── Dataset content

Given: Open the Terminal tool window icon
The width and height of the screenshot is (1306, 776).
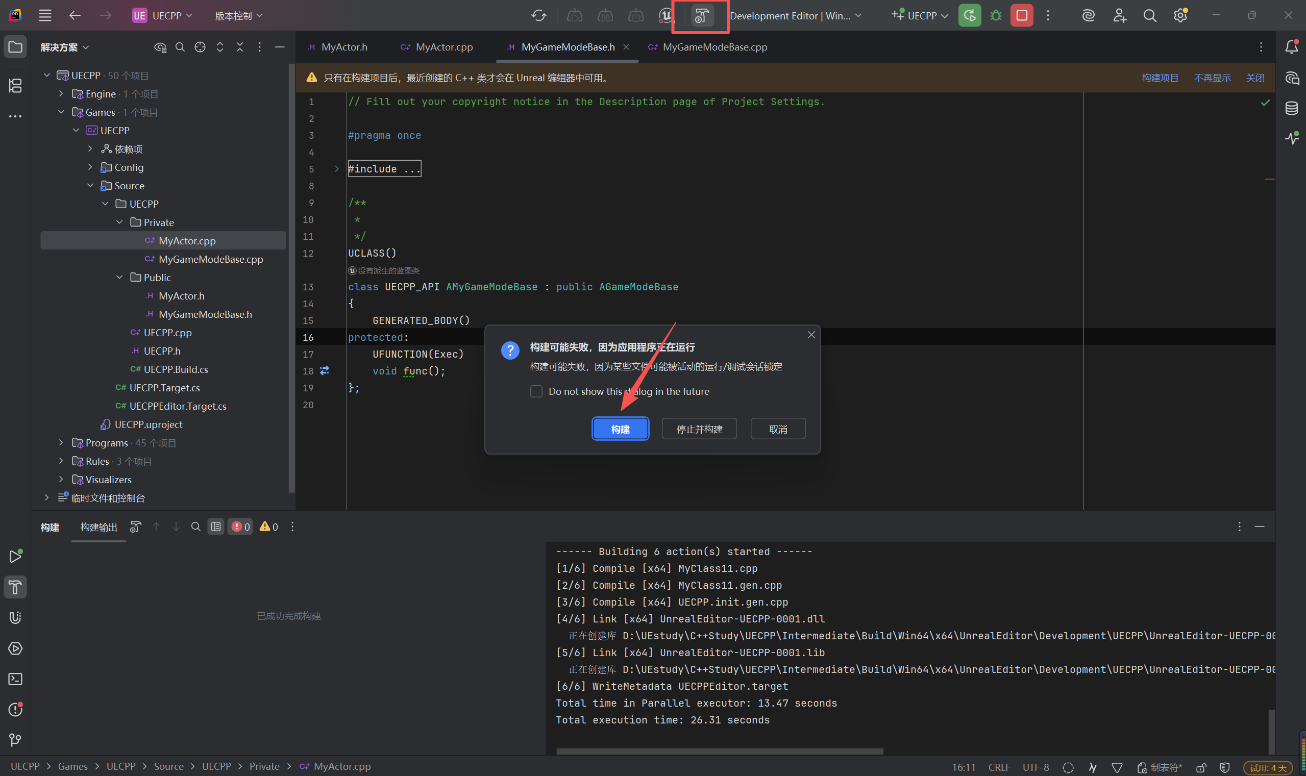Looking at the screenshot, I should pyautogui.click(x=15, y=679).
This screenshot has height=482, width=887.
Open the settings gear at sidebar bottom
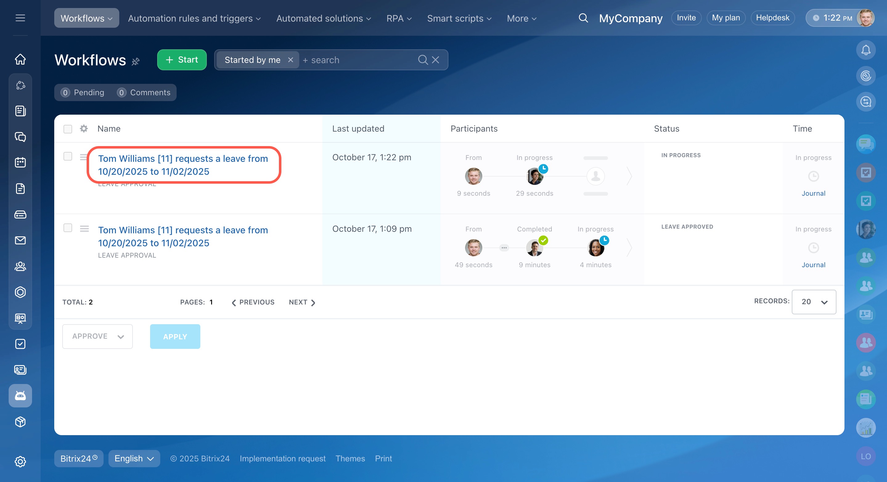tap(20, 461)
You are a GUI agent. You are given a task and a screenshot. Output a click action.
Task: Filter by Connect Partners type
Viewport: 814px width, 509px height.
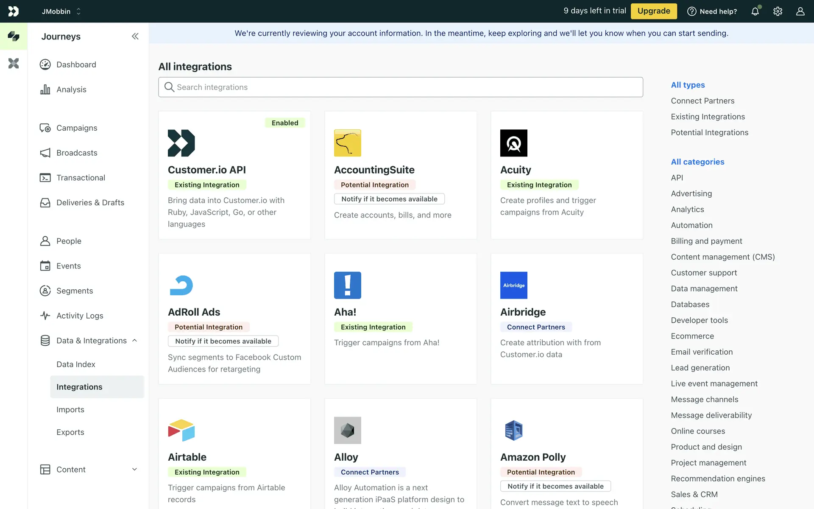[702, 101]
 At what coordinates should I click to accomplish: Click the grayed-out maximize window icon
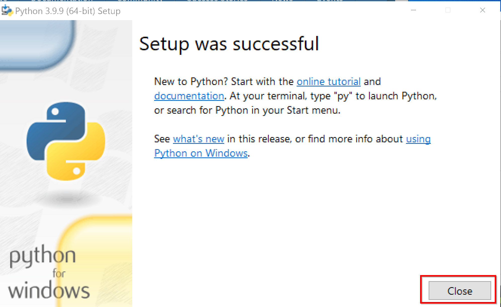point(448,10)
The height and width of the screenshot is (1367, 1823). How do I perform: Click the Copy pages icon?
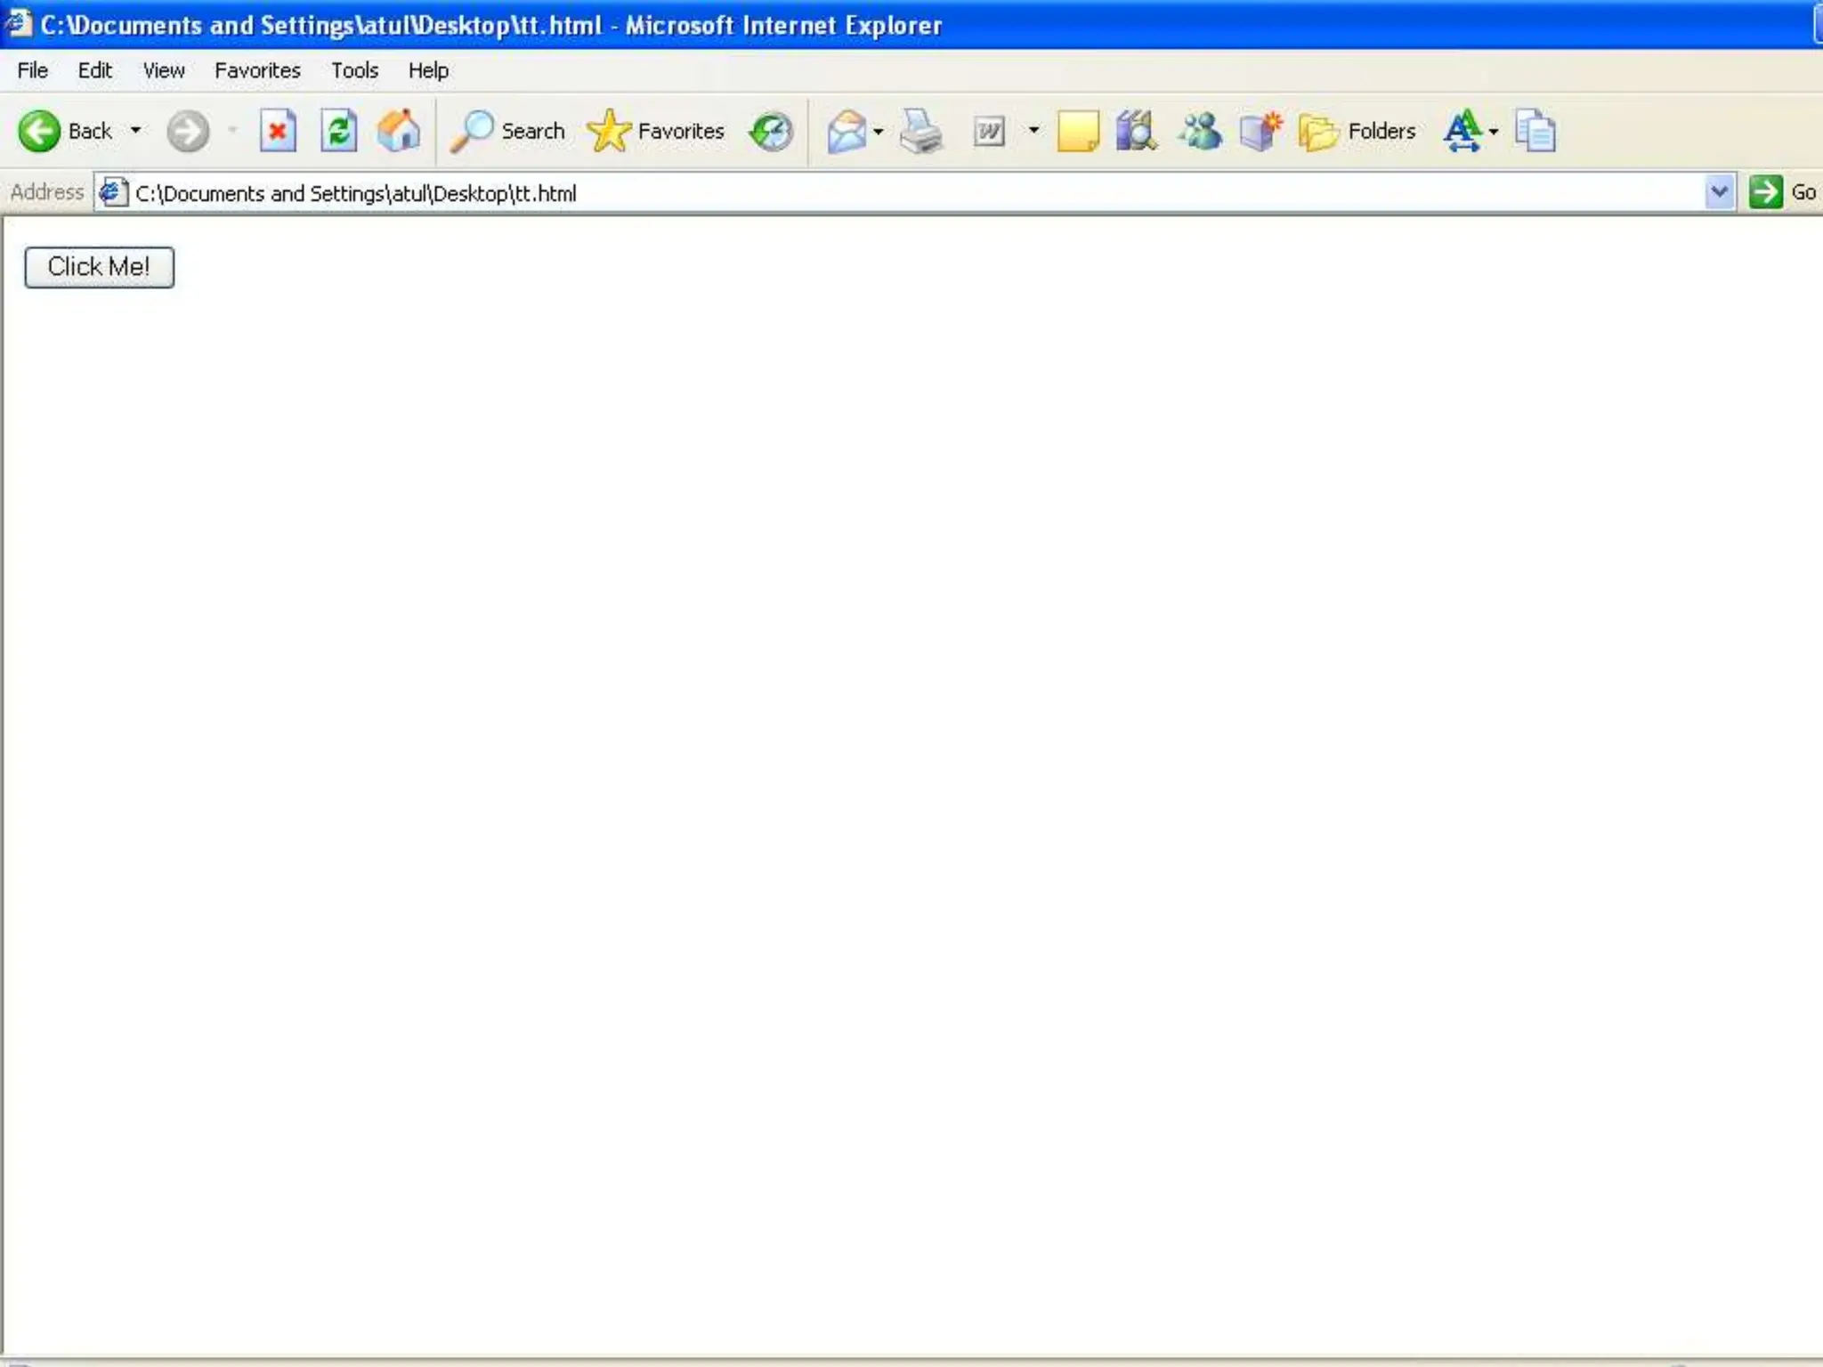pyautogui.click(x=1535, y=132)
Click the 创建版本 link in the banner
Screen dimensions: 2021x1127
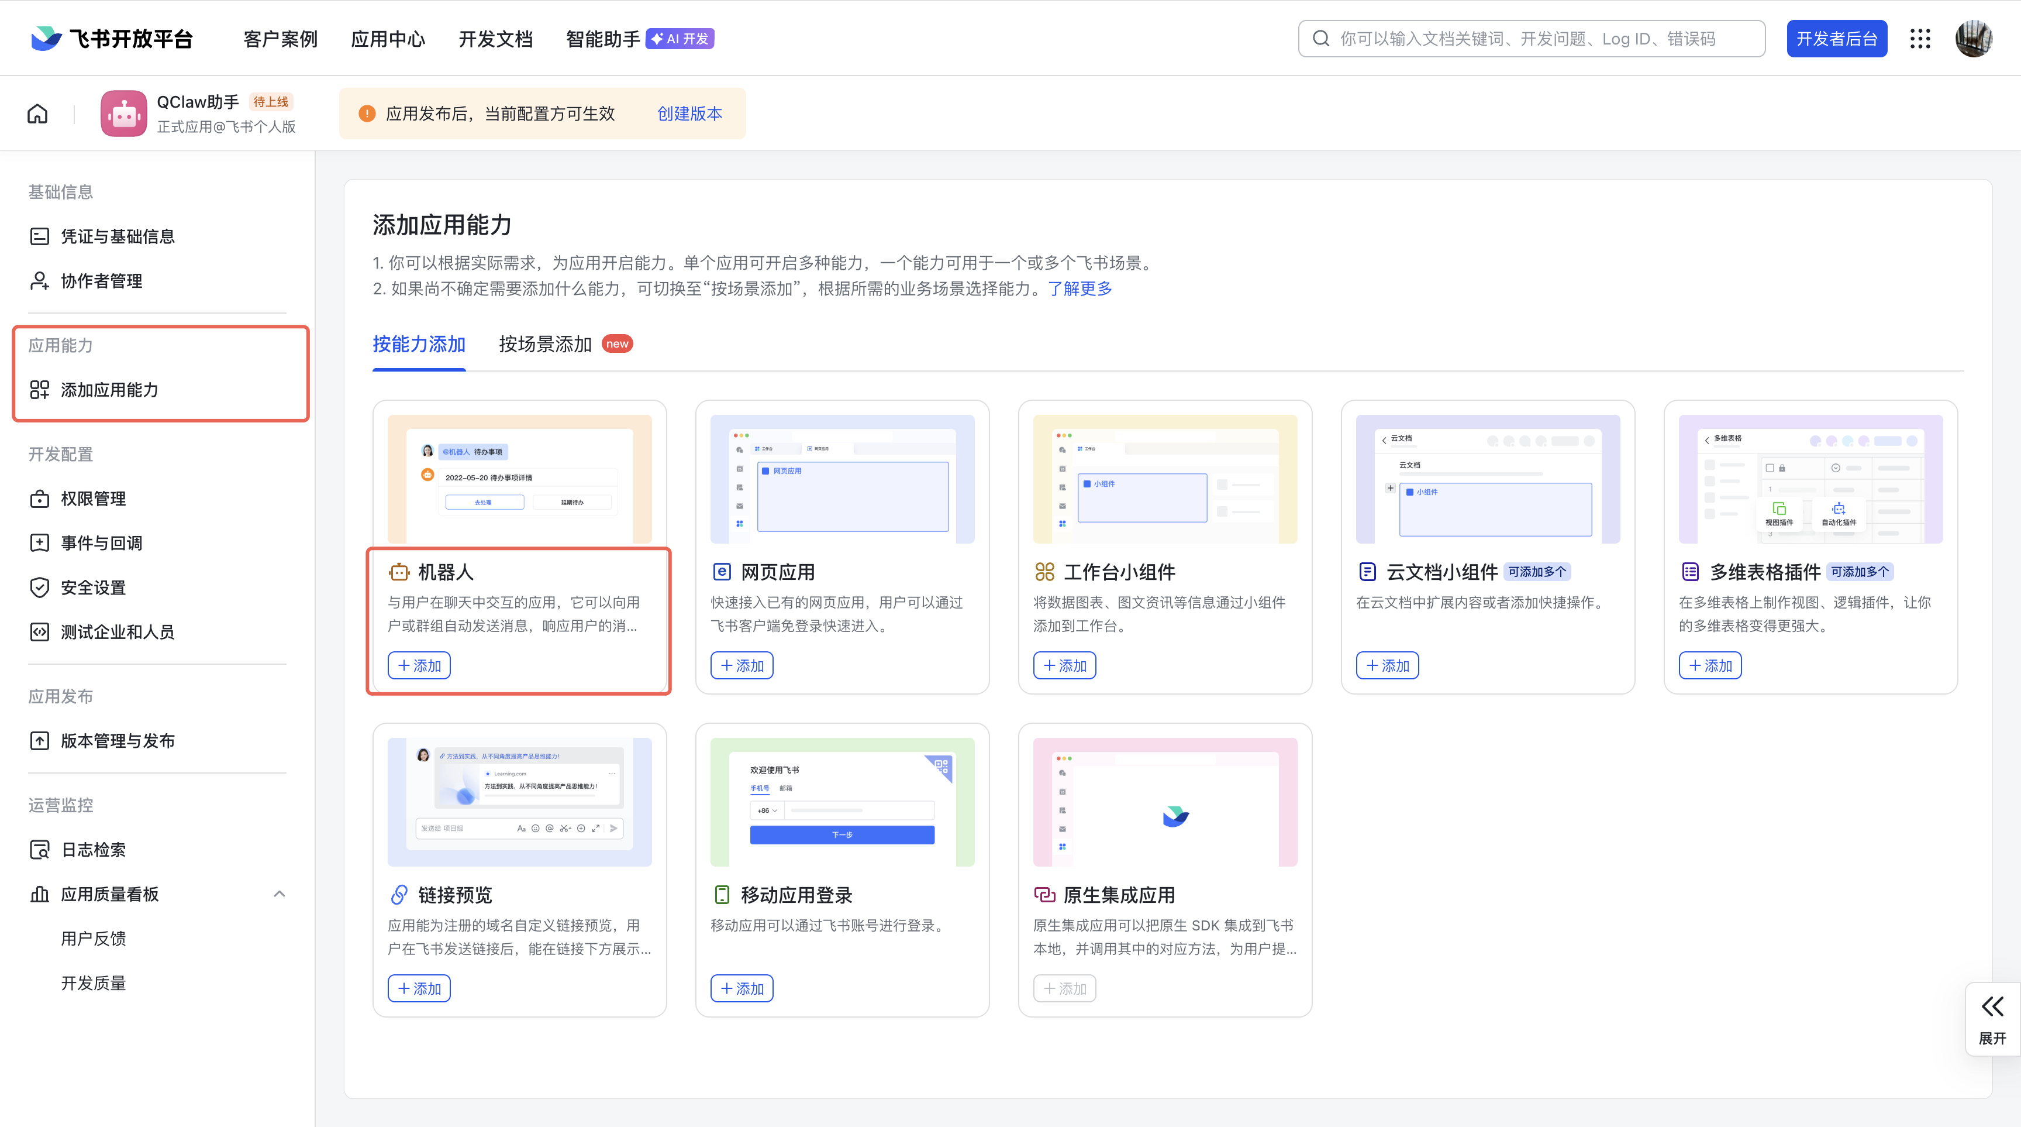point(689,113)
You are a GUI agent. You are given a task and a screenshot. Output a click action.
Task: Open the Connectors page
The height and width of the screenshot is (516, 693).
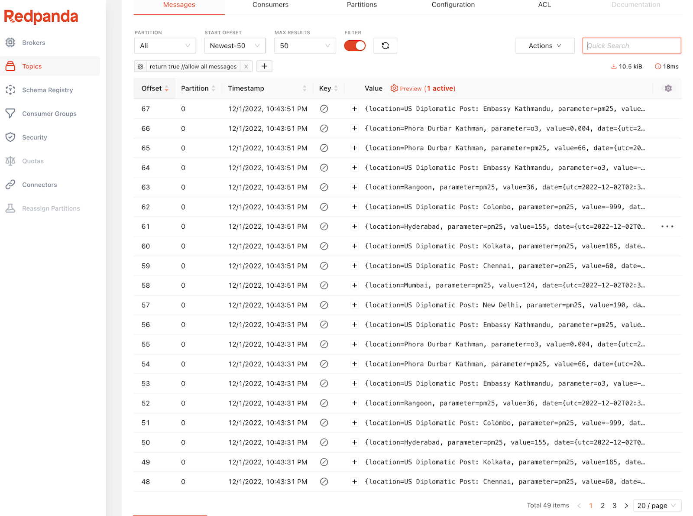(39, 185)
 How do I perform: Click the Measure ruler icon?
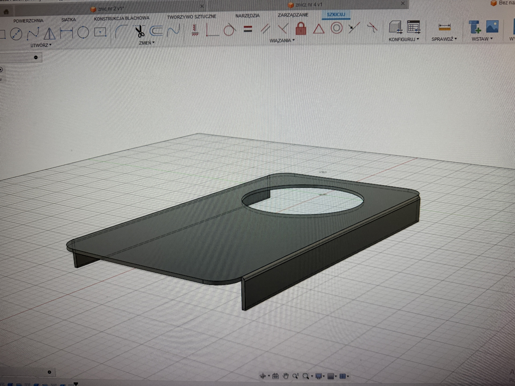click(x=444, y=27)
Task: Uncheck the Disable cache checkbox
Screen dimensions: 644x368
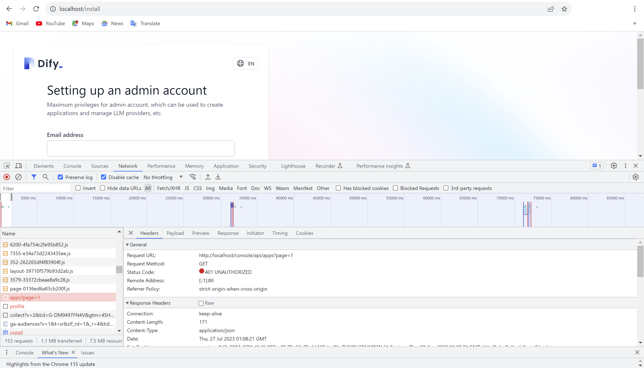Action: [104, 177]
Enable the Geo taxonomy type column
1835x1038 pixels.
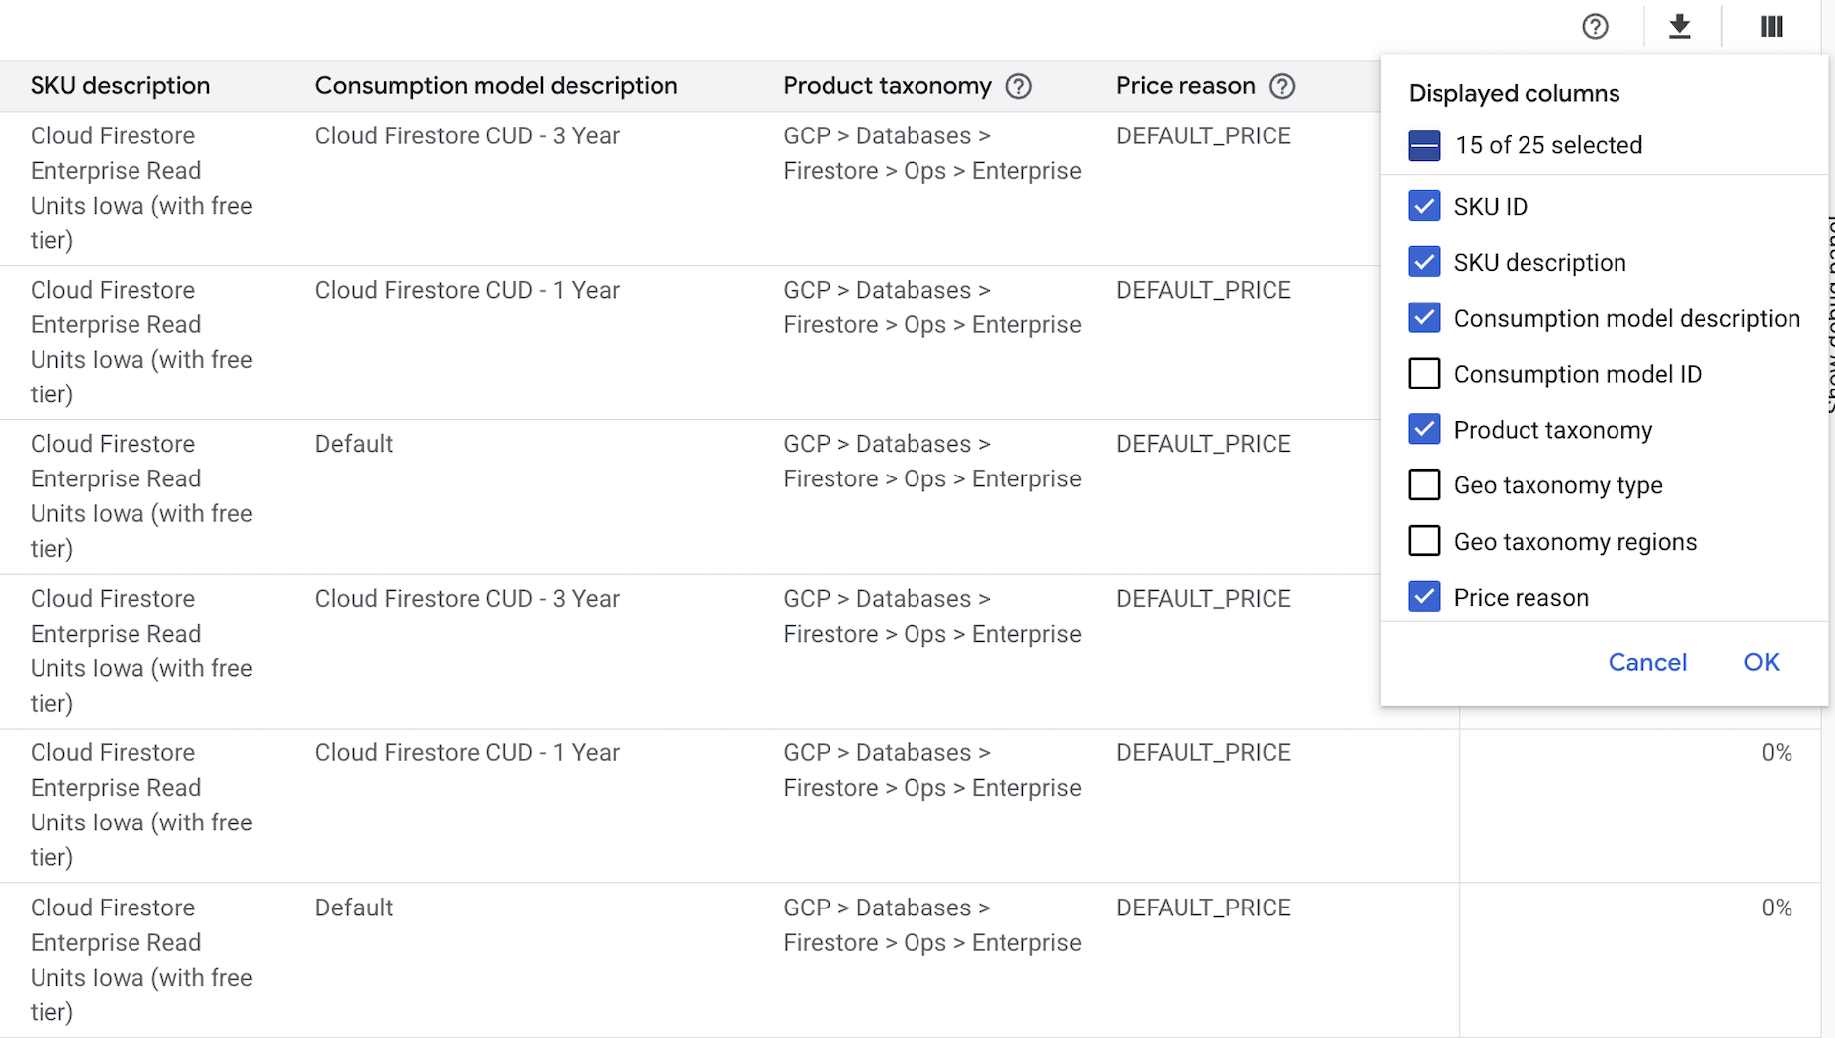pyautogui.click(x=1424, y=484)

────

### What you will do
In the copy, omit the pictures and reproduce every entry exactly.

### Your solution
Given: Open the Terminal tool window icon
The width and height of the screenshot is (1306, 776).
Looking at the screenshot, I should pyautogui.click(x=15, y=679).
This screenshot has height=482, width=887.
Open the settings gear at sidebar bottom
tap(20, 461)
You are a GUI agent. You are given a task and a screenshot. Output a click action.
Task: Filter by Connect Partners type
Viewport: 814px width, 509px height.
[702, 101]
 At what coordinates should I click to accomplish: Click the grayed-out maximize window icon
point(448,10)
The height and width of the screenshot is (1367, 1823). How do I perform: Click the Copy pages icon?
pyautogui.click(x=1535, y=132)
Click the 创建版本 link in the banner
Screen dimensions: 2021x1127
point(689,113)
You are a GUI agent. You are given a task and a screenshot. Output a click action.
Task: Open the Connectors page
The height and width of the screenshot is (516, 693).
(39, 185)
 How do I perform: Click the Measure ruler icon?
click(x=444, y=27)
Task: Uncheck the Disable cache checkbox
Screen dimensions: 644x368
Action: [104, 177]
Enable the Geo taxonomy type column
1835x1038 pixels.
pyautogui.click(x=1424, y=484)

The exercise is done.